*Work request*. Before you finish, make sure every line below has been written out exactly.

[Saved data entries]
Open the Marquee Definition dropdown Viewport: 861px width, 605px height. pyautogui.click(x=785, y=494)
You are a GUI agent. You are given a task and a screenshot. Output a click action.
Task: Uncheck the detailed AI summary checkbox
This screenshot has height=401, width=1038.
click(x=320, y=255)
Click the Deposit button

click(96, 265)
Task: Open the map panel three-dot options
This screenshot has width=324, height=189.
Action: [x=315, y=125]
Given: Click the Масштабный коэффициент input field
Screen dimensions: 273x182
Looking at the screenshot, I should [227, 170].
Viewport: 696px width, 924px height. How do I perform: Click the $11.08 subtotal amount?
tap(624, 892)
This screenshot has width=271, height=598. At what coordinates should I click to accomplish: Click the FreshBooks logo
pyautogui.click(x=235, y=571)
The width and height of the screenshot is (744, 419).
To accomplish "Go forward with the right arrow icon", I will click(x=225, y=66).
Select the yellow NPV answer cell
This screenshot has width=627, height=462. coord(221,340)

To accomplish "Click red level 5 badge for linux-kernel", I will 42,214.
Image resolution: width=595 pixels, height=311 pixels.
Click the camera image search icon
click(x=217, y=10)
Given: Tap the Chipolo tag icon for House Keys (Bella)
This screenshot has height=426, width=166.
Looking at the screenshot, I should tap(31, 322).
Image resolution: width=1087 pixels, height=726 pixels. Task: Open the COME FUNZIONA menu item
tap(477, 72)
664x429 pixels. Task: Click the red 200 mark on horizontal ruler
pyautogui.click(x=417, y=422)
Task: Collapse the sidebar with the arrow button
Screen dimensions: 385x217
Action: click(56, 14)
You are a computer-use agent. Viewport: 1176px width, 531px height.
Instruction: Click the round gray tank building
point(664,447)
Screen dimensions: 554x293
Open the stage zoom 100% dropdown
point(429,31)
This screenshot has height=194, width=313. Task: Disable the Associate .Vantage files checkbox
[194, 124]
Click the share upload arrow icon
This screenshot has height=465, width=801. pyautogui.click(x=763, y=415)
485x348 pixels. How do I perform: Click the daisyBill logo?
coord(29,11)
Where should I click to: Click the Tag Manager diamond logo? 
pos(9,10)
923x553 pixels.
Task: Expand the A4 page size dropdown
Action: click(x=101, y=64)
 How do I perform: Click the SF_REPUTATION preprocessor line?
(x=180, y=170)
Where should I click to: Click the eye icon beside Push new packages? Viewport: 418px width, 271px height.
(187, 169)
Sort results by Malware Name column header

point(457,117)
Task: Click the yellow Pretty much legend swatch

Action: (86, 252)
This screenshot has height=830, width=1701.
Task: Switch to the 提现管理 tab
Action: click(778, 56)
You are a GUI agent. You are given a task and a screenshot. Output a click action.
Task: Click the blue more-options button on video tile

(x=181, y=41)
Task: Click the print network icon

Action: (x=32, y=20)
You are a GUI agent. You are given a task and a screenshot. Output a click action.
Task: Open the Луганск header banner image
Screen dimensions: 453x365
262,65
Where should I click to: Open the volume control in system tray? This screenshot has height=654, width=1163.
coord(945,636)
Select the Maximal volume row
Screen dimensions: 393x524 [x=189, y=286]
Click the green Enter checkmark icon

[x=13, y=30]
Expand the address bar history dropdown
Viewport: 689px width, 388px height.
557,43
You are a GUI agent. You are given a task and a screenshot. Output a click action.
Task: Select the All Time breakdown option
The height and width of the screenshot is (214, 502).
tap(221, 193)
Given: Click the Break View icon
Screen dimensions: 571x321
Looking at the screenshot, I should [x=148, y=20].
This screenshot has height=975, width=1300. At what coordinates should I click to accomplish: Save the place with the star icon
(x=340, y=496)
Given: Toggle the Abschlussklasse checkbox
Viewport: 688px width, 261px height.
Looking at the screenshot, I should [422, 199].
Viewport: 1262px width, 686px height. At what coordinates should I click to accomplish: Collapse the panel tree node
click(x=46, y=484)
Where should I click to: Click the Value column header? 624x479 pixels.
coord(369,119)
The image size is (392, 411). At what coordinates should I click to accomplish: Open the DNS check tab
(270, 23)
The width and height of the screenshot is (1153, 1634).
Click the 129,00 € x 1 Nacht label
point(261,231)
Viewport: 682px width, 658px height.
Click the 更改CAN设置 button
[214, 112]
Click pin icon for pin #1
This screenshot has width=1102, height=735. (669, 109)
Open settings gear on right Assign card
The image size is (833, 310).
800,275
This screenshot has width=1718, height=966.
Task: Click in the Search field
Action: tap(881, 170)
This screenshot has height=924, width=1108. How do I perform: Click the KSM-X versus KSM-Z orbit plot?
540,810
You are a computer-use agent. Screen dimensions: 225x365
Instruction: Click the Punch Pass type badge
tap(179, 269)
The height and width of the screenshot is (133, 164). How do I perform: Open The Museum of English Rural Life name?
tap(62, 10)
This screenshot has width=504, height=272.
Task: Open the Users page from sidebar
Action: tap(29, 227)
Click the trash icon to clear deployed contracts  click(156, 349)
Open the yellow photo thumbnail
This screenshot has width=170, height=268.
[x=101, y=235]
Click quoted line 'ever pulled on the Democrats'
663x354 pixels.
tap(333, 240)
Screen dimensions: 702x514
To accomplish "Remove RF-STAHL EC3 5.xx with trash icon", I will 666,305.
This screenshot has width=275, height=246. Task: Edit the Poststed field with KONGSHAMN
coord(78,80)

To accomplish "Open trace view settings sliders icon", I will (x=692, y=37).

*Written solution*.
Open the Marquee Definition dropdown Viewport: 861px width, 605px height. pyautogui.click(x=785, y=494)
You are a GUI agent. You are given a task and a screenshot. Output a click action.
Task: Uncheck the detailed AI summary checkbox
This screenshot has height=401, width=1038.
click(x=320, y=255)
Click the Deposit button

click(96, 265)
Task: Open the map panel three-dot options
This screenshot has width=324, height=189.
Action: [x=315, y=125]
Given: Click the Масштабный коэффициент input field
Screen dimensions: 273x182
Looking at the screenshot, I should [227, 170].
Viewport: 696px width, 924px height. How do I perform: Click the $11.08 subtotal amount?
tap(624, 892)
This screenshot has width=271, height=598. At what coordinates should I click to accomplish: Click the FreshBooks logo
pyautogui.click(x=235, y=571)
The width and height of the screenshot is (744, 419).
To accomplish "Go forward with the right arrow icon", I will click(x=225, y=66).
Select the yellow NPV answer cell
This screenshot has width=627, height=462. coord(221,340)

To accomplish "Click red level 5 badge for linux-kernel", I will 42,214.
Image resolution: width=595 pixels, height=311 pixels.
Click the camera image search icon
click(x=217, y=10)
Given: Tap the Chipolo tag icon for House Keys (Bella)
This screenshot has height=426, width=166.
Looking at the screenshot, I should tap(31, 322).
Image resolution: width=1087 pixels, height=726 pixels. Task: Open the COME FUNZIONA menu item
tap(477, 72)
664x429 pixels. Task: Click the red 200 mark on horizontal ruler
pyautogui.click(x=417, y=422)
Task: Collapse the sidebar with the arrow button
Screen dimensions: 385x217
Action: click(56, 14)
You are a computer-use agent. Viewport: 1176px width, 531px height.
Instruction: Click the round gray tank building
point(664,447)
Screen dimensions: 554x293
Open the stage zoom 100% dropdown
point(429,31)
This screenshot has height=194, width=313. Task: Disable the Associate .Vantage files checkbox
[194, 124]
Click the share upload arrow icon
This screenshot has height=465, width=801. pyautogui.click(x=763, y=415)
485x348 pixels. How do I perform: Click the daisyBill logo?
coord(29,11)
Where should I click to: Click the Tag Manager diamond logo? 
pos(9,10)
923x553 pixels.
Task: Expand the A4 page size dropdown
Action: click(x=101, y=64)
 How do I perform: Click the SF_REPUTATION preprocessor line?
(x=180, y=170)
Where should I click to: Click the eye icon beside Push new packages? Viewport: 418px width, 271px height.
(187, 169)
Sort results by Malware Name column header

point(457,117)
Task: Click the yellow Pretty much legend swatch

Action: (86, 252)
This screenshot has height=830, width=1701.
Task: Switch to the 提现管理 tab
Action: click(778, 56)
You are a GUI agent. You are given a task and a screenshot. Output a click action.
Task: Click the blue more-options button on video tile

(x=181, y=41)
Task: Click the print network icon

Action: (x=32, y=20)
You are a GUI agent. You are given a task and a screenshot. Output a click action.
Task: Open the Луганск header banner image
Screen dimensions: 453x365
262,65
Where should I click to: Open the volume control in system tray? This screenshot has height=654, width=1163.
coord(945,636)
Select the Maximal volume row
Screen dimensions: 393x524 [x=189, y=286]
Click the green Enter checkmark icon

[x=13, y=30]
Expand the address bar history dropdown
Viewport: 689px width, 388px height.
557,43
You are a GUI agent. You are given a task and a screenshot. Output a click action.
Task: Select the All Time breakdown option
The height and width of the screenshot is (214, 502).
tap(221, 193)
Given: Click the Break View icon
Screen dimensions: 571x321
Looking at the screenshot, I should [x=148, y=20].
This screenshot has height=975, width=1300. At what coordinates should I click to accomplish: Save the place with the star icon
(x=340, y=496)
Given: Toggle the Abschlussklasse checkbox
Viewport: 688px width, 261px height.
Looking at the screenshot, I should [422, 199].
Viewport: 1262px width, 686px height. At what coordinates should I click to accomplish: Collapse the panel tree node
click(x=46, y=484)
Where should I click to: Click the Value column header? 624x479 pixels.
coord(369,119)
The image size is (392, 411). At what coordinates should I click to accomplish: Open the DNS check tab
(270, 23)
The width and height of the screenshot is (1153, 1634).
Click the 129,00 € x 1 Nacht label
point(261,231)
Viewport: 682px width, 658px height.
Click the 更改CAN设置 button
[214, 112]
Click pin icon for pin #1
This screenshot has width=1102, height=735. (669, 109)
Open settings gear on right Assign card
The image size is (833, 310).
800,275
This screenshot has width=1718, height=966.
Task: Click in the Search field
Action: tap(881, 170)
This screenshot has height=924, width=1108. How do I perform: Click the KSM-X versus KSM-Z orbit plot?
540,810
You are a computer-use agent. Screen dimensions: 225x365
Instruction: Click the Punch Pass type badge
tap(179, 269)
The height and width of the screenshot is (133, 164). How do I perform: Open The Museum of English Rural Life name?
tap(62, 10)
This screenshot has width=504, height=272.
Task: Open the Users page from sidebar
Action: tap(29, 227)
Click the trash icon to clear deployed contracts  click(156, 349)
Open the yellow photo thumbnail
This screenshot has width=170, height=268.
[x=101, y=235]
Click quoted line 'ever pulled on the Democrats'
663x354 pixels.
tap(333, 240)
Screen dimensions: 702x514
To accomplish "Remove RF-STAHL EC3 5.xx with trash icon", I will 666,305.
This screenshot has width=275, height=246. Task: Edit the Poststed field with KONGSHAMN
coord(78,80)

To accomplish "Open trace view settings sliders icon", I will (x=692, y=37).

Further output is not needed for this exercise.